→ **Task**: Please put the data starting at the line containing "Click the filter funnel icon" and ending at the line containing "point(750,239)" into a Markdown table with the columns Row and Text, one numbered row per line. Skip blank lines and leave the pictures out.

→ **Input**:
begin

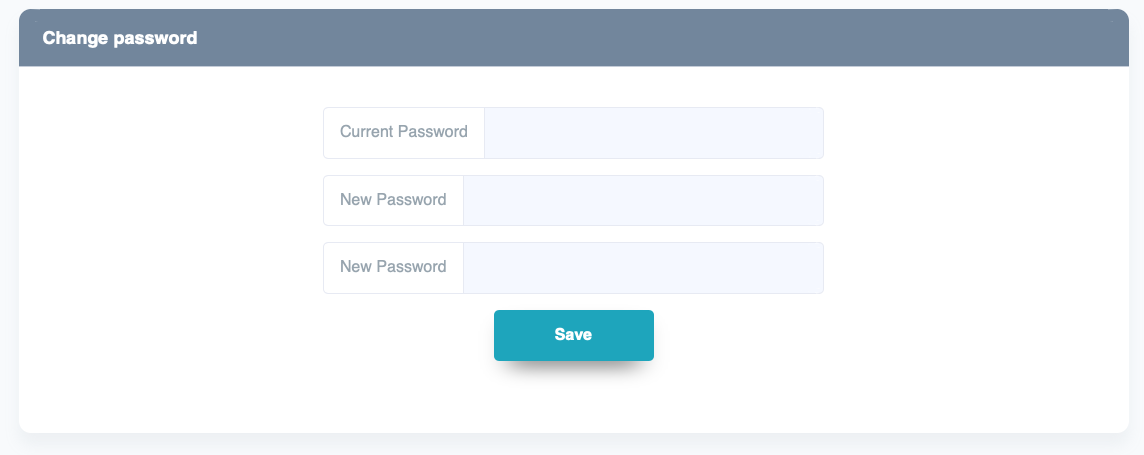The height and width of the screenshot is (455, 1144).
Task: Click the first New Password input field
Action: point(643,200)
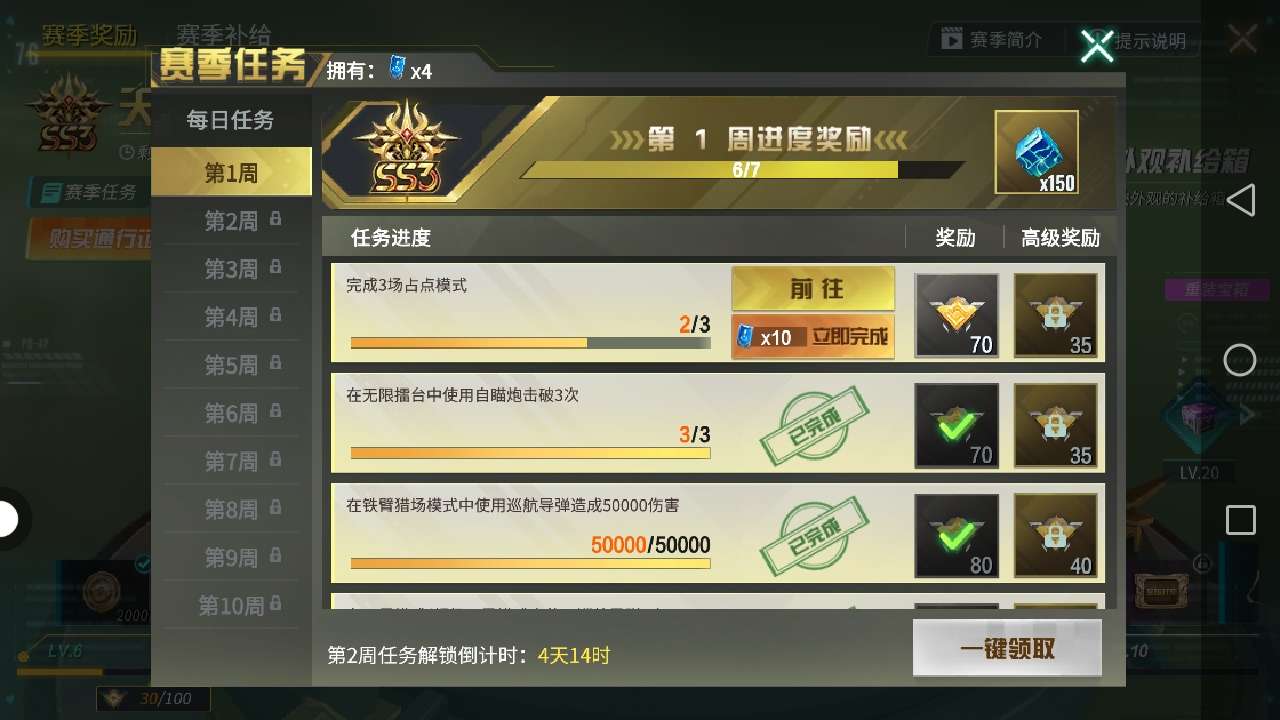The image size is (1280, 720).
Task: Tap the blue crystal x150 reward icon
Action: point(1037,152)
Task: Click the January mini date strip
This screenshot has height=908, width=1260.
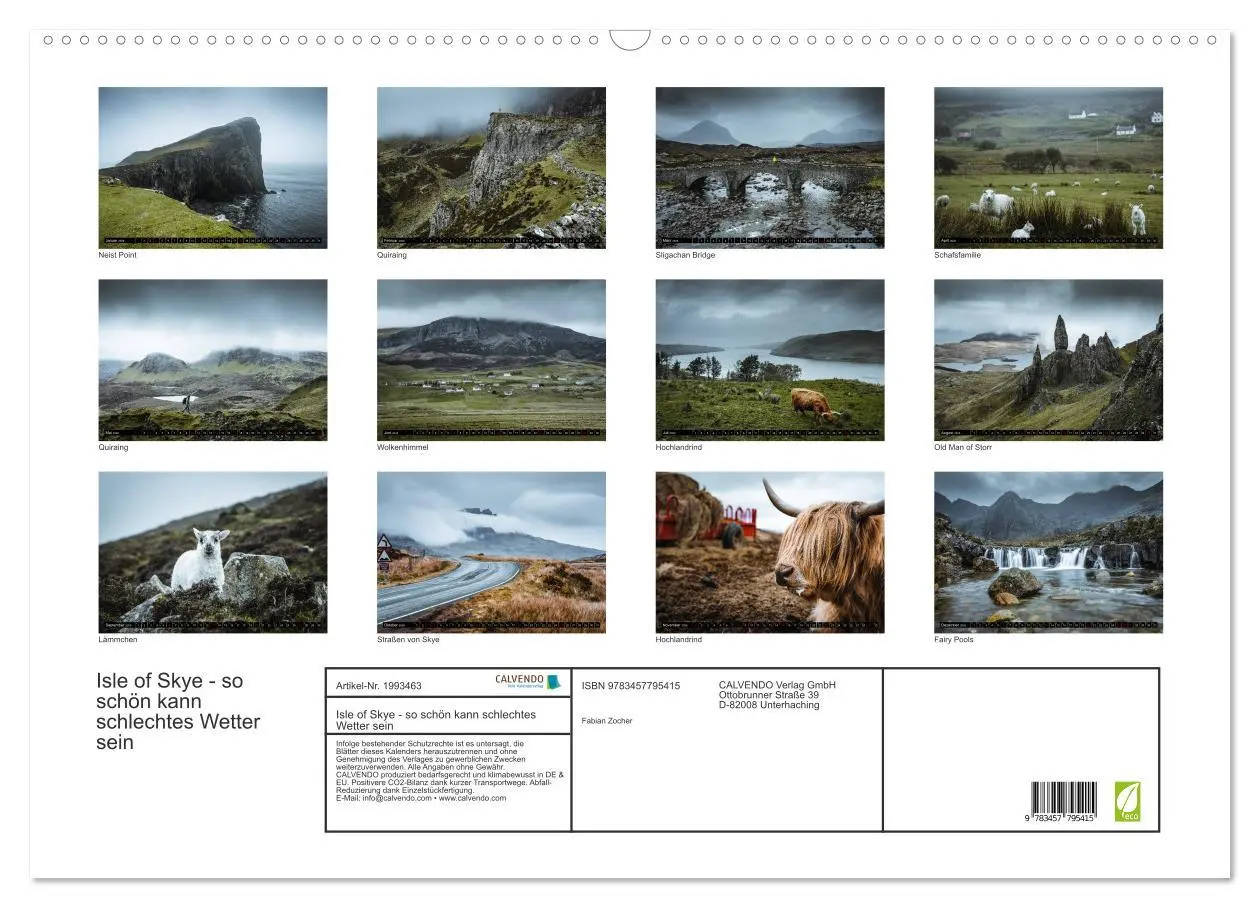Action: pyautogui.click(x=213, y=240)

end
begin

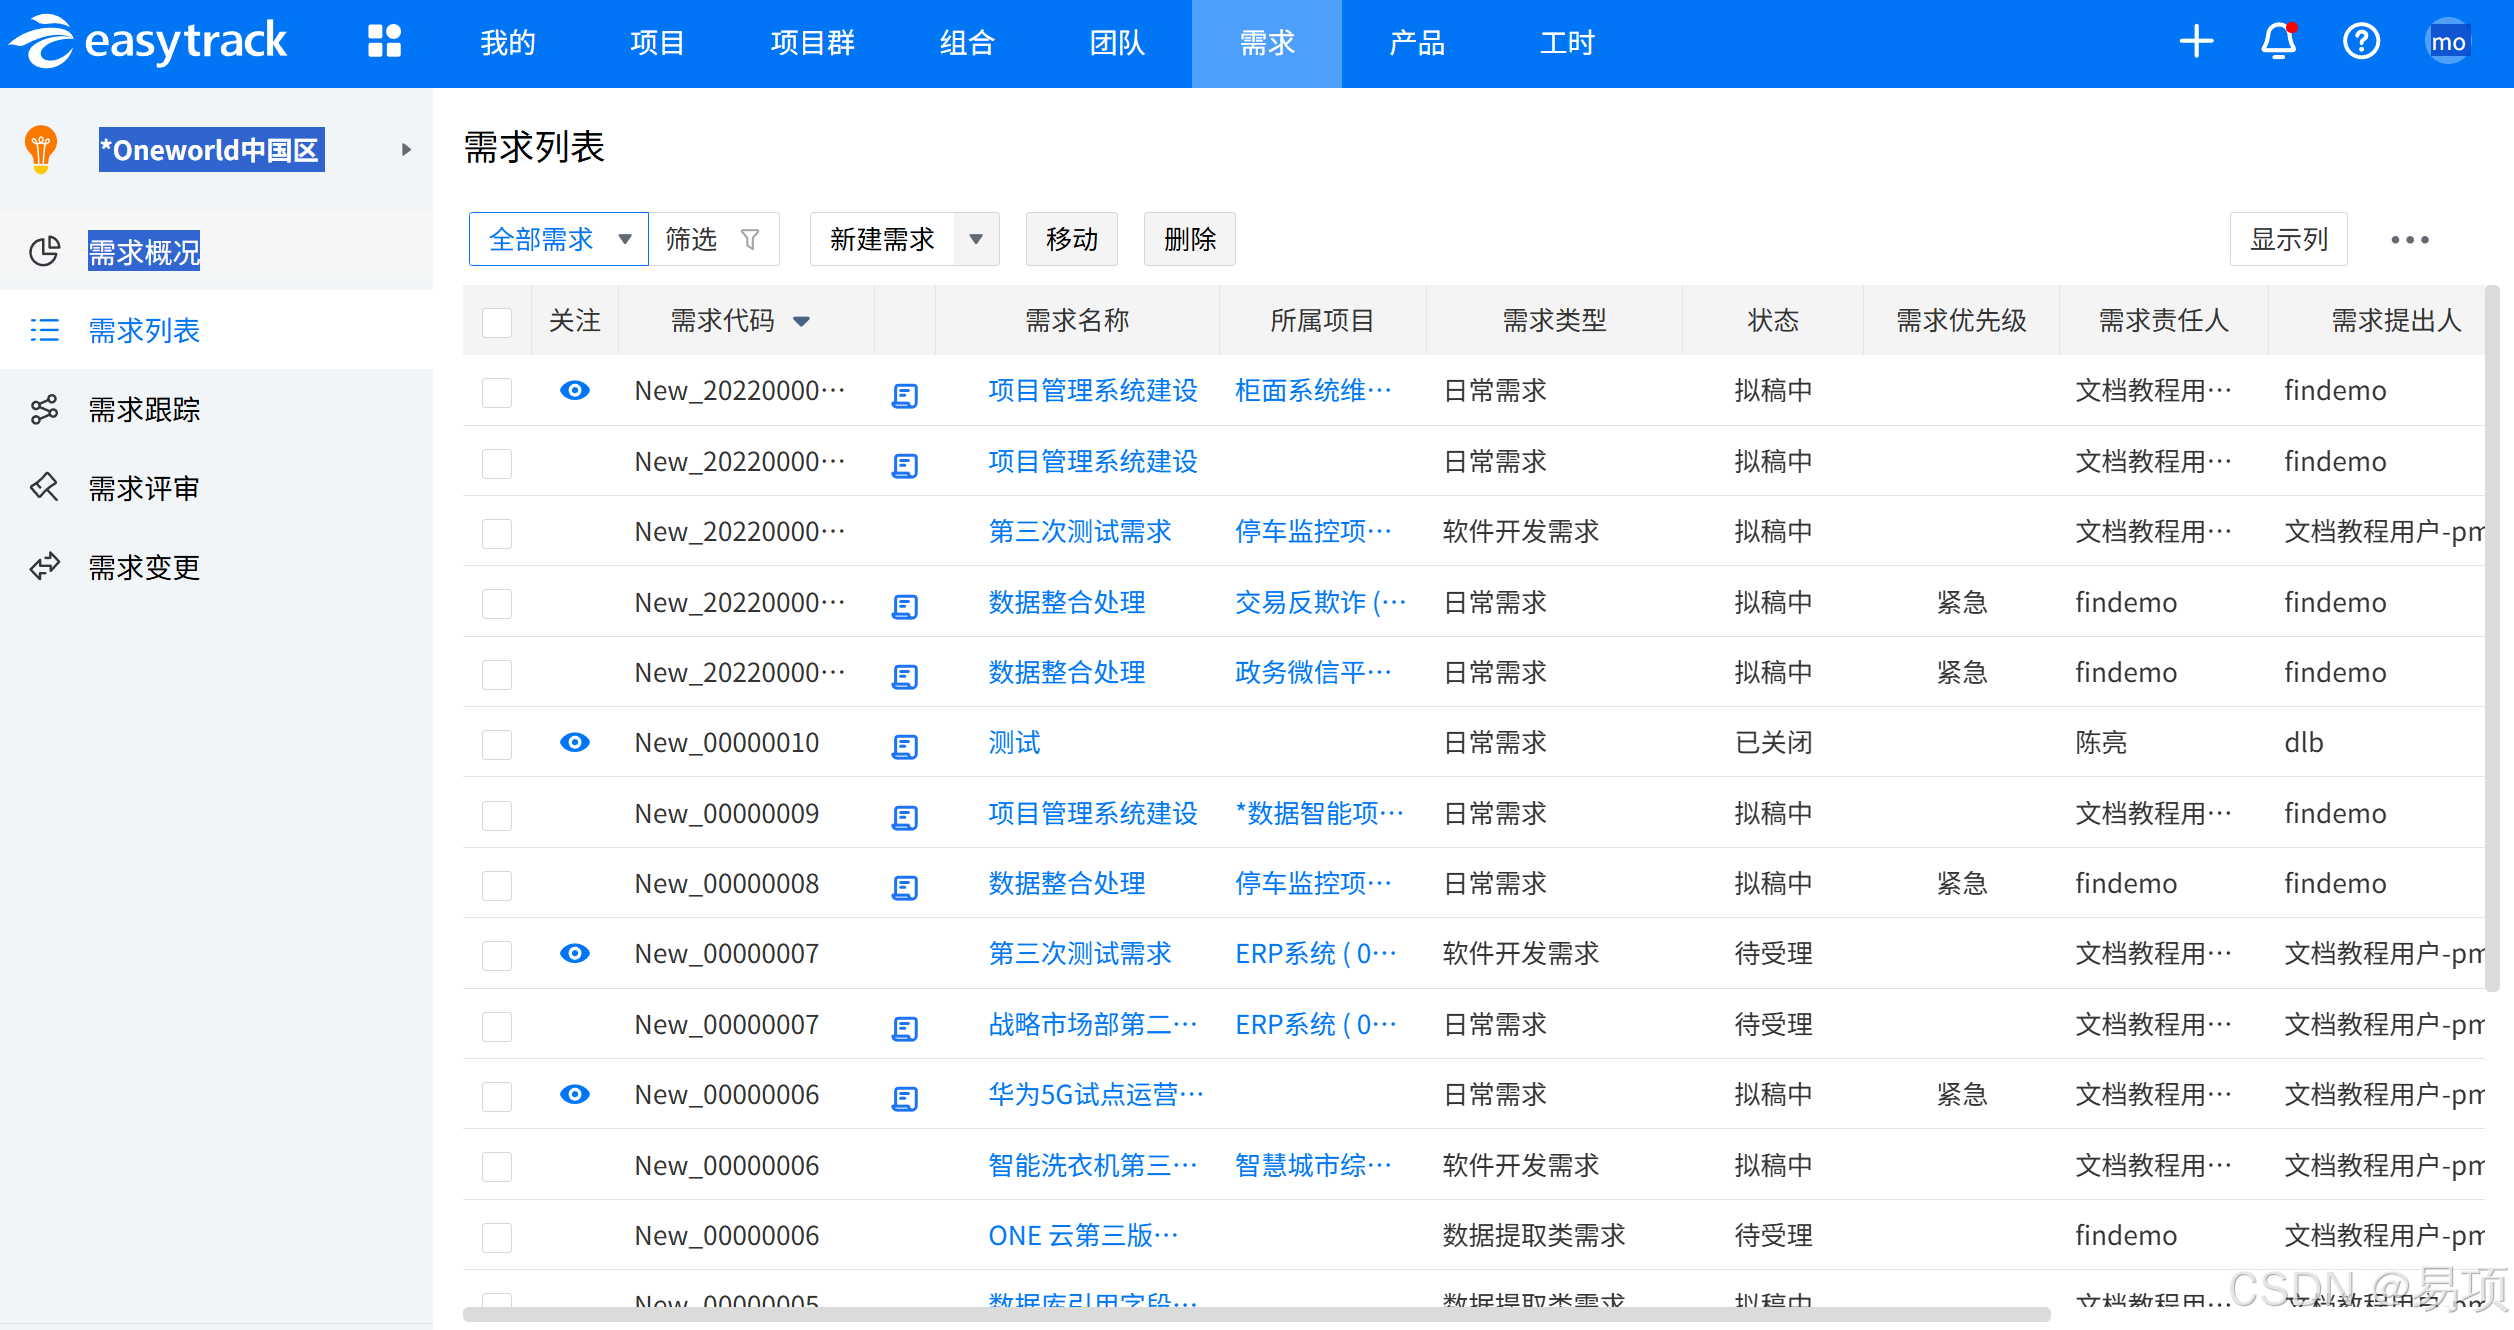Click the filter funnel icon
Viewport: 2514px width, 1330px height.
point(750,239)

end

→ **Output for this exercise**:
| Row | Text |
|---|---|
| 1 | Click the filter funnel icon |
| 2 | Viewport: 2514px width, 1330px height. |
| 3 | point(750,239) |